The loan, granted under the private sector window of the African Development Bank, also aims to promote and support Ivorian private entrepreneurship, through financial support and expertise provided to the local promoter of the hydroelectric power station.
For the African Development Bank, the project will create jobs and ancillary infrastructure, including the asphalting of a 4-km road axis close to the plant.
In the long term, the road project will facilitate the movement of people in neighboring villages, and reduce travel time from one and half hours to just 10 minutes. Another expected value add is the easy evacuation and marketing of agricultural products to local market.

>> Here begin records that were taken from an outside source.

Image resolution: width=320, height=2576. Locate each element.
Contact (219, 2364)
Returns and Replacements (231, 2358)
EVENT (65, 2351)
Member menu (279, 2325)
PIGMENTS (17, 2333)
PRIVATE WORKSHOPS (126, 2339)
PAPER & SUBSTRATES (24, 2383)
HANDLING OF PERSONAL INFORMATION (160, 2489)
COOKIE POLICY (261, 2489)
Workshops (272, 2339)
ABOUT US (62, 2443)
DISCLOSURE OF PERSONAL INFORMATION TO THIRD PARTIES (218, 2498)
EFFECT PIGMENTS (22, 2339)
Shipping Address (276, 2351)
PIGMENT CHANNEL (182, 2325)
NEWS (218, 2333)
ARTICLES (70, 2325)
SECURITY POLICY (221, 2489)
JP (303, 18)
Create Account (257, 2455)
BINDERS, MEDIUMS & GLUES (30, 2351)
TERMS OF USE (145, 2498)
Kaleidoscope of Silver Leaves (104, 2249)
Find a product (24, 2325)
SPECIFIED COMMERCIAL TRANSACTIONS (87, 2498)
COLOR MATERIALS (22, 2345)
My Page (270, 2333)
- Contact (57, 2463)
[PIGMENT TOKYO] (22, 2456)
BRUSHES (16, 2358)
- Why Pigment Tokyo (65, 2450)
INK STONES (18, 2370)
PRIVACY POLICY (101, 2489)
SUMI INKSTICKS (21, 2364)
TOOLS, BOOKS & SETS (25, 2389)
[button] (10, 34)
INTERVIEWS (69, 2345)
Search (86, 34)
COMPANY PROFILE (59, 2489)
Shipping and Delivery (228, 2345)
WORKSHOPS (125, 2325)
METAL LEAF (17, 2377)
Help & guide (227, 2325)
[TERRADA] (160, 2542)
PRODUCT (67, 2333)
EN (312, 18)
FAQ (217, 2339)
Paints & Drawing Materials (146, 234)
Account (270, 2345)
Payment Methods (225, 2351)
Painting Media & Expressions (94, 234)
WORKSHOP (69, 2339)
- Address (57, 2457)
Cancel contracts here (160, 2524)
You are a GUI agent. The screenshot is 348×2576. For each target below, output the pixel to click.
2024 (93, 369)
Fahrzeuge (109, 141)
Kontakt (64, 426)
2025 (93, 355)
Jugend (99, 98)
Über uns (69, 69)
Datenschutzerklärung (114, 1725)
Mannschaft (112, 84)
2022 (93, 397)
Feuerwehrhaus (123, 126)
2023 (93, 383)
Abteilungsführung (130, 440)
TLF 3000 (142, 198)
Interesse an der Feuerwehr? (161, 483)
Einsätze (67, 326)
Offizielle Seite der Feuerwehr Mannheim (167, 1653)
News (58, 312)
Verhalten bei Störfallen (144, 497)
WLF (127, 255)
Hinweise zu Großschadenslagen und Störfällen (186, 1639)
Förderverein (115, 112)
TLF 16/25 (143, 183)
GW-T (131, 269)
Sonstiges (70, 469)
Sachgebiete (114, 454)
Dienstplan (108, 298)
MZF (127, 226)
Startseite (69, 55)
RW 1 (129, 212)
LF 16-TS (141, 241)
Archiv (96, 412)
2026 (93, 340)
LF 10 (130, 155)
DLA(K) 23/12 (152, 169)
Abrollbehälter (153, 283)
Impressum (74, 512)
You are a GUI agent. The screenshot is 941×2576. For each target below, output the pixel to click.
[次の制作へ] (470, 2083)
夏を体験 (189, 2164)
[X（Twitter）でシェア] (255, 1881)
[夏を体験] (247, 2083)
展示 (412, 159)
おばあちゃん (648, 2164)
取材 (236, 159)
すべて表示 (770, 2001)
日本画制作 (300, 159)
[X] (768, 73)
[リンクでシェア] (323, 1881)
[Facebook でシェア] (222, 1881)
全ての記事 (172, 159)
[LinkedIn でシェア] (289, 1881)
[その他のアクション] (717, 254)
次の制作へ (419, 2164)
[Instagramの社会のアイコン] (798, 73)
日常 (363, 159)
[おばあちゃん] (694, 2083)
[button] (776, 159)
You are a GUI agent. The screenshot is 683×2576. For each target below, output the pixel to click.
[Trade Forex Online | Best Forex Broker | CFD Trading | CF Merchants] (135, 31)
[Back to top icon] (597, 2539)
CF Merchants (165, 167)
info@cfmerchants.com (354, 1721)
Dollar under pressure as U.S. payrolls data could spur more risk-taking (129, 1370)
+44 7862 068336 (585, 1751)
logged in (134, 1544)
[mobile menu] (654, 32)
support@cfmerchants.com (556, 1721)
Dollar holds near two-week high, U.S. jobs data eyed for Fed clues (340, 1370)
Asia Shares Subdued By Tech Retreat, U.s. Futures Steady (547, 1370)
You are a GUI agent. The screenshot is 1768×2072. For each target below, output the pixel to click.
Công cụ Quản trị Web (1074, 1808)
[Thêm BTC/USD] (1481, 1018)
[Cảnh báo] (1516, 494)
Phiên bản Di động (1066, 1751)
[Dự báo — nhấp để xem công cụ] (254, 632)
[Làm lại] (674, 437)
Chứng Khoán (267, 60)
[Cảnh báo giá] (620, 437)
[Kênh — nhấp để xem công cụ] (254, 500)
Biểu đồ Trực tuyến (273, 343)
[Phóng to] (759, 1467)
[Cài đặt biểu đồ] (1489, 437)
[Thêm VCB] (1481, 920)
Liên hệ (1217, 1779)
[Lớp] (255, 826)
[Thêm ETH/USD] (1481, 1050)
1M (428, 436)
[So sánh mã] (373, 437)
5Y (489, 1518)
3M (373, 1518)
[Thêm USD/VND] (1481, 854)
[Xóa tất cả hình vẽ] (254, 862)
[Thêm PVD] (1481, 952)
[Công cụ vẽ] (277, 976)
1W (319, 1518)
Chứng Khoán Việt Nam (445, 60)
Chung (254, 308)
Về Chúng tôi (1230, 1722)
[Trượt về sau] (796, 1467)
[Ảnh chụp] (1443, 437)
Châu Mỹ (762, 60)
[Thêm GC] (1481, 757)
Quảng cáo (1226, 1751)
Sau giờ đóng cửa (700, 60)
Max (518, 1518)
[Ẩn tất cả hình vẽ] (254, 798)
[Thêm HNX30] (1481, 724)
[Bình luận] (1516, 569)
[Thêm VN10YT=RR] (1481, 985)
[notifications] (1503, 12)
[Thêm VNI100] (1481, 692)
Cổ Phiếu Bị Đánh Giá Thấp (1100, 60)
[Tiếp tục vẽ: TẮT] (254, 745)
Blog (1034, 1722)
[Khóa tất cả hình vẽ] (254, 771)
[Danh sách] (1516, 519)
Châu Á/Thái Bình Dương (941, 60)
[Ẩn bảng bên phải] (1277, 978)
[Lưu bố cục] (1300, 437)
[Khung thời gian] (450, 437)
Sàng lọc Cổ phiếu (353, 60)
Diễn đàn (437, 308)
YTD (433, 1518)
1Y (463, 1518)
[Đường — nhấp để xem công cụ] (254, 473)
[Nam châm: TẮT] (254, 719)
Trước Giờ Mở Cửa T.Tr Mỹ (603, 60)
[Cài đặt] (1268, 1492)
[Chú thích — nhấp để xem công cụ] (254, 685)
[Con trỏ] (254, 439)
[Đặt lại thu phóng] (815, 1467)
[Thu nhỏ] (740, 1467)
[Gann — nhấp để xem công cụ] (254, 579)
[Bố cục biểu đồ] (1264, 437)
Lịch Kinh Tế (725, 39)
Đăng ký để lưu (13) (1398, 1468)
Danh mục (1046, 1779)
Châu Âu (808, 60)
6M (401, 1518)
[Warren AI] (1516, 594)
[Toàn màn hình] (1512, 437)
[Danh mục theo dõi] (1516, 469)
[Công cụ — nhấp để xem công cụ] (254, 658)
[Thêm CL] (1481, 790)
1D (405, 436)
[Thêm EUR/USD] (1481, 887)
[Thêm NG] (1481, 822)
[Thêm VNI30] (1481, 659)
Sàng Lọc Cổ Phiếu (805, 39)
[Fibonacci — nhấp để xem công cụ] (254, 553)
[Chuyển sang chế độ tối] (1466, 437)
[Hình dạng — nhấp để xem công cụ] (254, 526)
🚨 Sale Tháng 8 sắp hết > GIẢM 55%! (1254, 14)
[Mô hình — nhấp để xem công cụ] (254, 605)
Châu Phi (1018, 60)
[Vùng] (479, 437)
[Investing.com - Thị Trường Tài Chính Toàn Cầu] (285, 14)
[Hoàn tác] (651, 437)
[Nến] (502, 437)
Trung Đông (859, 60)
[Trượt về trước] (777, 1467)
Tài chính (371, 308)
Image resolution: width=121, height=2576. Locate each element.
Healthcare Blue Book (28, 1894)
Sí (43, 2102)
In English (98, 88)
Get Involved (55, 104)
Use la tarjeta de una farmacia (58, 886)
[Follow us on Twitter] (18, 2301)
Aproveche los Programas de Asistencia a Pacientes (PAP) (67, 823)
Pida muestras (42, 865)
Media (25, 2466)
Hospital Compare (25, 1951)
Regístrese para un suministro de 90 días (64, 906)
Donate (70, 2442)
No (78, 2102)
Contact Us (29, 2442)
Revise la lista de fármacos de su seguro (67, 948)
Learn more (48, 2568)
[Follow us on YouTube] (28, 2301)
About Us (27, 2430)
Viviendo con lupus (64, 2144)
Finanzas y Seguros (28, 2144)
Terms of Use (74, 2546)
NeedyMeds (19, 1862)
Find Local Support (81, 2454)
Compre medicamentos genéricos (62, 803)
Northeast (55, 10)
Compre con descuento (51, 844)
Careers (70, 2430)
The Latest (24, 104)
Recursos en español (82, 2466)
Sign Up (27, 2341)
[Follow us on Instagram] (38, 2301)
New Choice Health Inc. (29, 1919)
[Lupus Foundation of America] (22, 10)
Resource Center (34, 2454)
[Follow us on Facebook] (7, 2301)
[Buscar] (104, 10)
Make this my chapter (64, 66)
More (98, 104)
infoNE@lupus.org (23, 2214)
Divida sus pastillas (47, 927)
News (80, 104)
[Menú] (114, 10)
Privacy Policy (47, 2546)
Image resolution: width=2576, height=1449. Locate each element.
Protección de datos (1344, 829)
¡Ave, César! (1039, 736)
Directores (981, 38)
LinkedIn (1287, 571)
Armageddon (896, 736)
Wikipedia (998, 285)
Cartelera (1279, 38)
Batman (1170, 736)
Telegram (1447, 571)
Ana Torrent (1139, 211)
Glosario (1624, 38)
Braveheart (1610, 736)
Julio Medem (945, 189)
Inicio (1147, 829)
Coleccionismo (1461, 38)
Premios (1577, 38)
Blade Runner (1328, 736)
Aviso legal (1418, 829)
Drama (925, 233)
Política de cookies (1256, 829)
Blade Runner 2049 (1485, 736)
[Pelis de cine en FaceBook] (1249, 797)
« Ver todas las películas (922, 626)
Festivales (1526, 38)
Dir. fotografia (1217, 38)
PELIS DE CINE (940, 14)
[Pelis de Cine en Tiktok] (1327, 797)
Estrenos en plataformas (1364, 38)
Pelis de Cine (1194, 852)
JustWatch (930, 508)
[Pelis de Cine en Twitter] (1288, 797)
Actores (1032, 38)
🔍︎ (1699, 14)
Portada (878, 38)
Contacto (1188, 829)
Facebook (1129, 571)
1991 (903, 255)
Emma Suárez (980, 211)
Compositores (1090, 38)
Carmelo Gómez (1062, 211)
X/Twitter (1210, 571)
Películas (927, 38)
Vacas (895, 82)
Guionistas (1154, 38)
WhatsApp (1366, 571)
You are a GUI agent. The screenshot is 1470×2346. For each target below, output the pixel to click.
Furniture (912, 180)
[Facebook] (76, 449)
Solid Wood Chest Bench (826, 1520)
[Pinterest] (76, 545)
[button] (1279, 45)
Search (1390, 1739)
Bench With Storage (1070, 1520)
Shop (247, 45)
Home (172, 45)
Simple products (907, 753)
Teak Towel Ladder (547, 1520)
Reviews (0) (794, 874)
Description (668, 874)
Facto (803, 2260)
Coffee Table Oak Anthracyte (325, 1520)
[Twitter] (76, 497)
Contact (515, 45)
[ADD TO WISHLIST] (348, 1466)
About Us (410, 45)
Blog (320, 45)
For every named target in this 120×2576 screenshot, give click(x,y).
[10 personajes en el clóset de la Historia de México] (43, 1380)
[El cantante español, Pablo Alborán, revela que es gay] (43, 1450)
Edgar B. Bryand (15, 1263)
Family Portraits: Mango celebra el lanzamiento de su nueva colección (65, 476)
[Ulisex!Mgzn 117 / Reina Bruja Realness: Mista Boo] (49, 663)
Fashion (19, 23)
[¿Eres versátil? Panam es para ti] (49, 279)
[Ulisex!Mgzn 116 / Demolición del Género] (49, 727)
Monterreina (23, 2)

The project will also connect communities in the vicinity to the power grid, reduce fossil fuel dependency, and environmental pollution.
The construction of the Singrobo-Ahouaty Hydropower Plant Project harmonizes with the African Development Bank's High5 strategic priorities, including the "Light up and power Africa" pillar. It is also consistent with the Country Strategy Paper for Côte d'Ivoire (2013 - 2017) as well as the Bank's Ten Year Strategy.
The commissioning of the Singrobo-Ahouaty hydroelectric dam will reinforce Côte d'Ivoire's status as an electricity exporting country in the sub-region. The bank's intervention complements the support already provided to the Ivorian energy sector through productive investments in the Côte d'Ivoire-Sierra Leone-Liberia-Guinea Interconnection Project (CLSG), approved in 2013 as well as the Reinforcement of Transmission and Distribution Grids (PRETD) Project approved in 2016.
The African Development Bank's share of renewable energy projects in the electricity financing portfolio has increased from 14% between 2007 and 2011, to 70% between 2012 and 2017.